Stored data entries
------------------------------
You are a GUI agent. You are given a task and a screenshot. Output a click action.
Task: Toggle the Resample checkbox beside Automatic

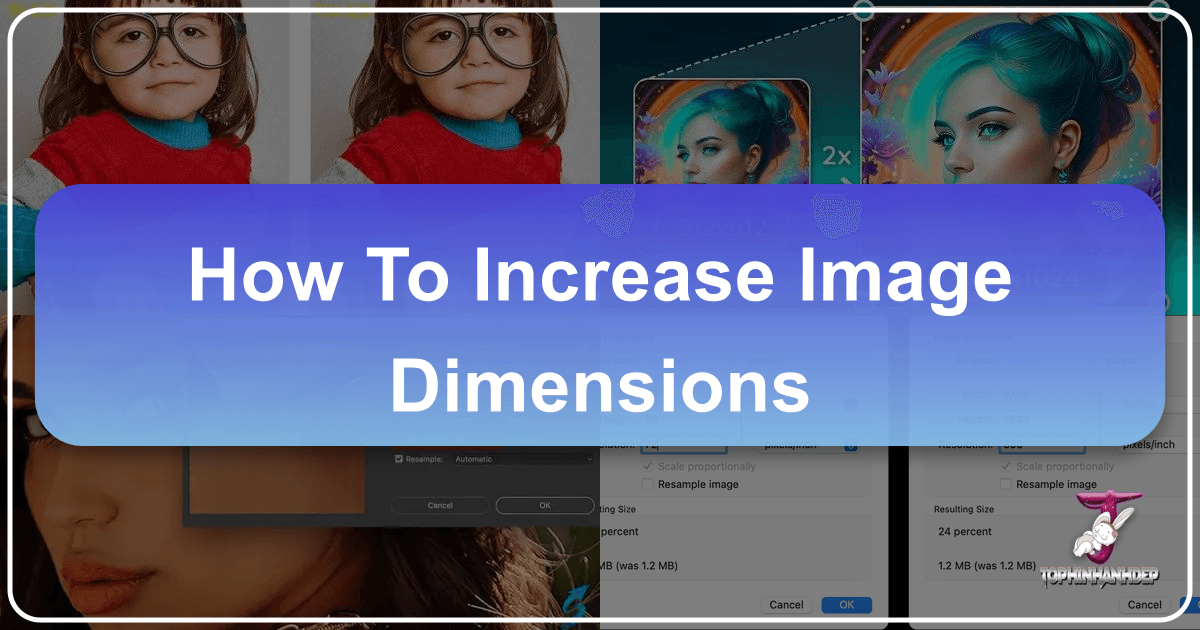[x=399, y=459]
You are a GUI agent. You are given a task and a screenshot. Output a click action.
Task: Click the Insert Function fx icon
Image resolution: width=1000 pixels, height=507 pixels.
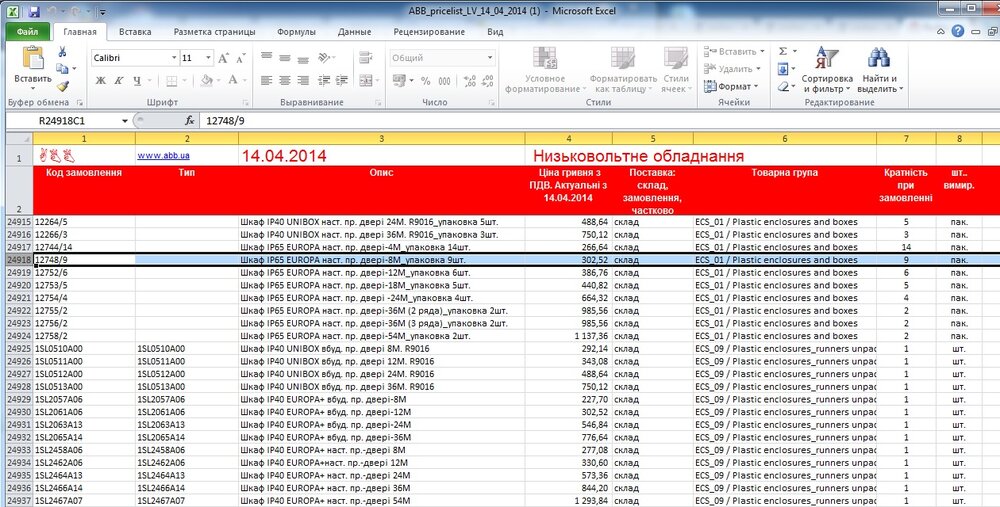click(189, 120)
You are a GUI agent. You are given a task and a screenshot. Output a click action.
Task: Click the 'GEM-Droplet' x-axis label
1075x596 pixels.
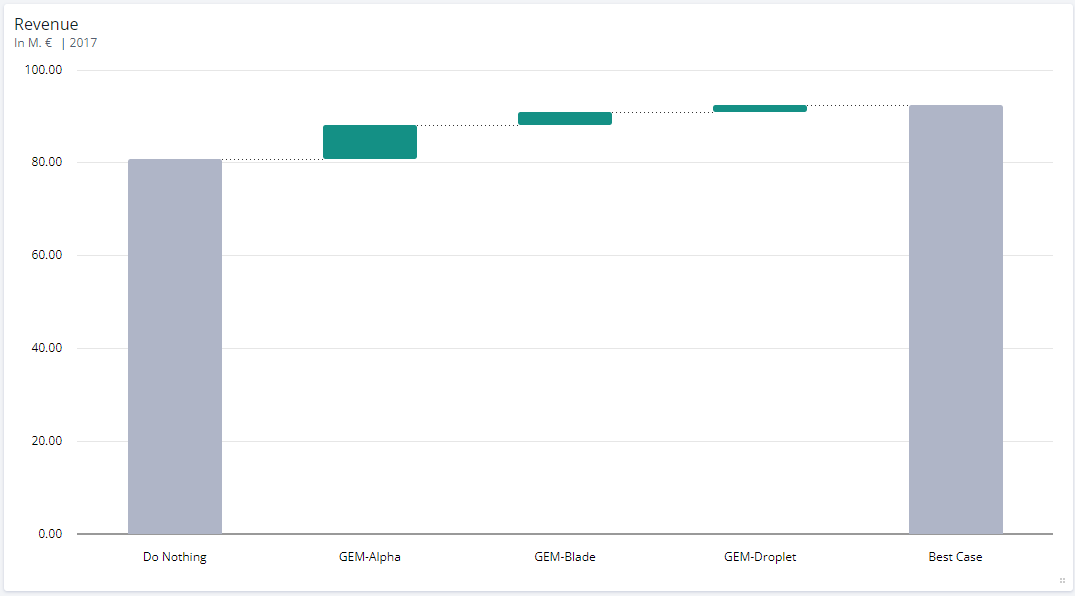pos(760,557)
------------------------------
## WHAT IS REQUIRED
In the copy, include every record exactly and no pictures.

## SOLUTION TO THIS EXERCISE
You are a GUI agent. You are given a task and a screenshot. Output a click action.
Task: Toggle the Resample checkbox beside Automatic

[x=399, y=459]
You are a GUI agent. You are given a task and a screenshot. Output a click action.
Task: Click the Insert Function fx icon
Image resolution: width=1000 pixels, height=507 pixels.
click(189, 120)
You are a GUI agent. You are given a task and a screenshot. Output a click action.
Task: Click the 'GEM-Droplet' x-axis label
1075x596 pixels.
pos(760,557)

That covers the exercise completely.